To understand this, we must recognize that the word “peculiar” in English is a word that has changed its use in meaning over the last 400 years since the KJV was translated. Today, we use the word “peculiar” to refer to something that is a little odd or strange—unique or outside of the mainstream. We might say something like, “This tastes peculiar,” to suggest that there is something disagreeable with the meal that has been set before us—in other words, it tastes odd.
But this is a more modern usage of the term and it was not what the KJV translators intended to communicate. In the 17th century, the term “peculiar” referred to something that was the exclusive property of something or someone else. When you understand this, the modern translation of “a people for possession” is synonymous with what the 17th century translators understood when they wrote, “a peculiar people.” It is only in a modern sense that we have tended to misunderstand what the KJV was saying because we no longer typically understand the word “peculiar” in the same way.
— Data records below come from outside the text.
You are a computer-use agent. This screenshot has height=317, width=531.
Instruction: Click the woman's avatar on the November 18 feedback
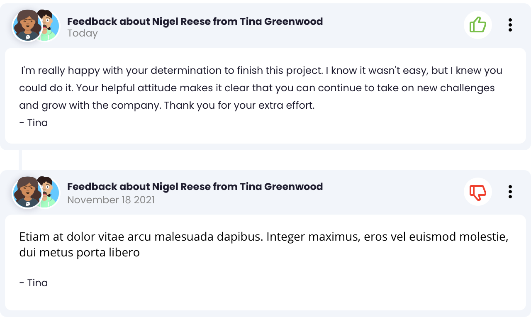[27, 193]
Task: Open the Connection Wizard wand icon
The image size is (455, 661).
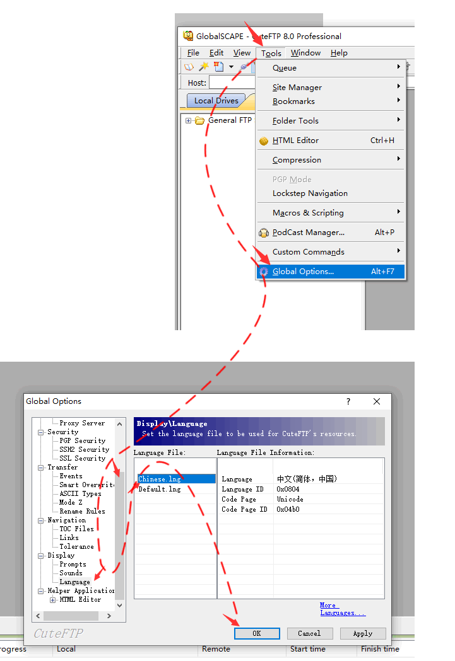Action: (204, 67)
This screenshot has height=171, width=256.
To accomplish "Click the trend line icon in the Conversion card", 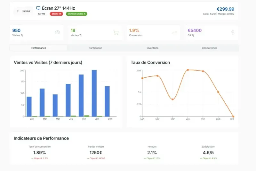I will (174, 32).
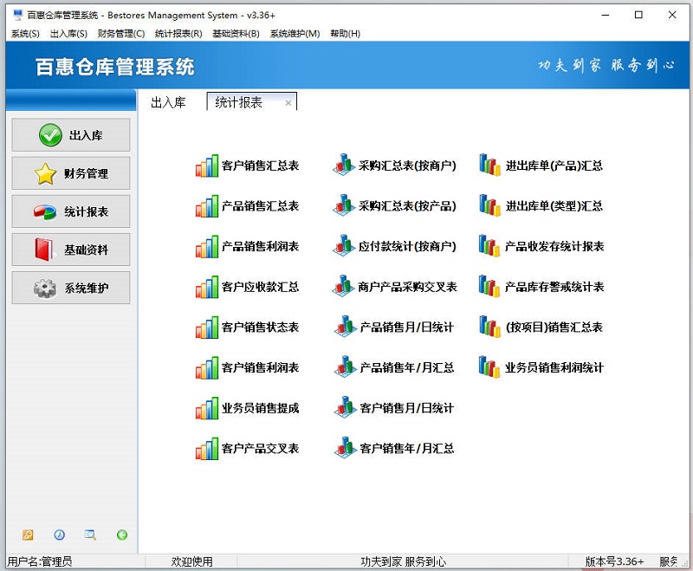Open the 系统(S) menu

pos(23,32)
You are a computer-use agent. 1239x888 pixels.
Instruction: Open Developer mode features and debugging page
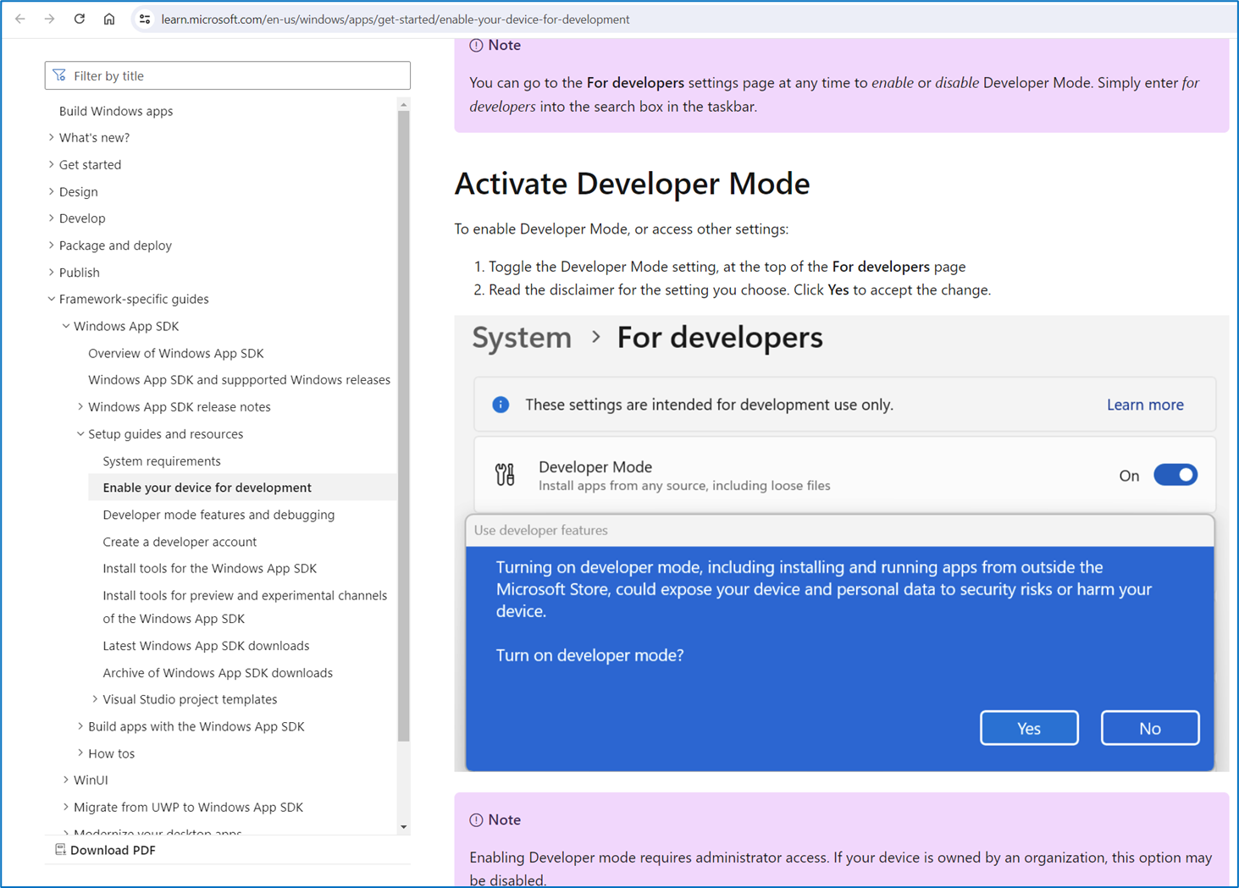218,515
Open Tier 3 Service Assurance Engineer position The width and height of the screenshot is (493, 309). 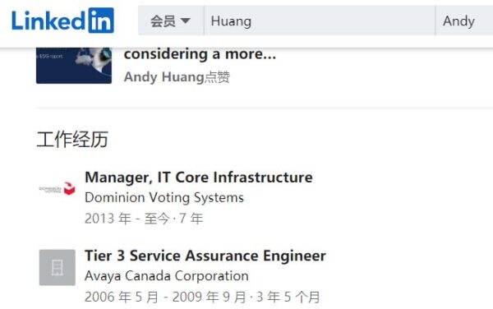point(205,256)
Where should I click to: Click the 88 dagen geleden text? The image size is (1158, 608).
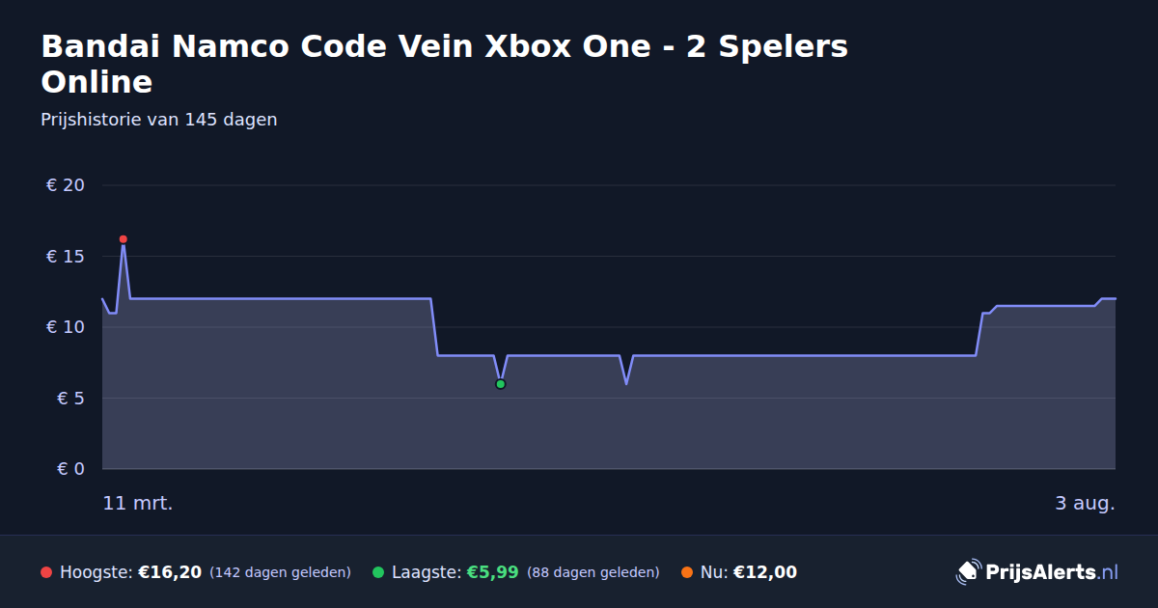coord(593,572)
We do still have remnants of this old usage in modern English when we say things like, “the antiseptic smell that is peculiar to hospitals” or “he speaks in an accent that is peculiar to the Cajun culture of New Orleans.” Yet, even this use of the word “peculiar” seems to be falling away from common vernacular.
For what it is worth, the English word “peculiar” comes from the Latin, peculiaris, which means, “private property.” This is exactly the sense that Peter is using the term—we are the private property of Him who has delivered us from darkness and into his marvelous light—we are Christ’s exclusive property—a people peculiar to Him.
(Note: to its credit, the New King James Version translates this as, “his own special people,” which does a better job of capturing the idea in modern vernacular. The point: language changes as it is used one generation to the next and being bound to translations that use outdated language can easily lead to misunderstandings of the Biblical text.)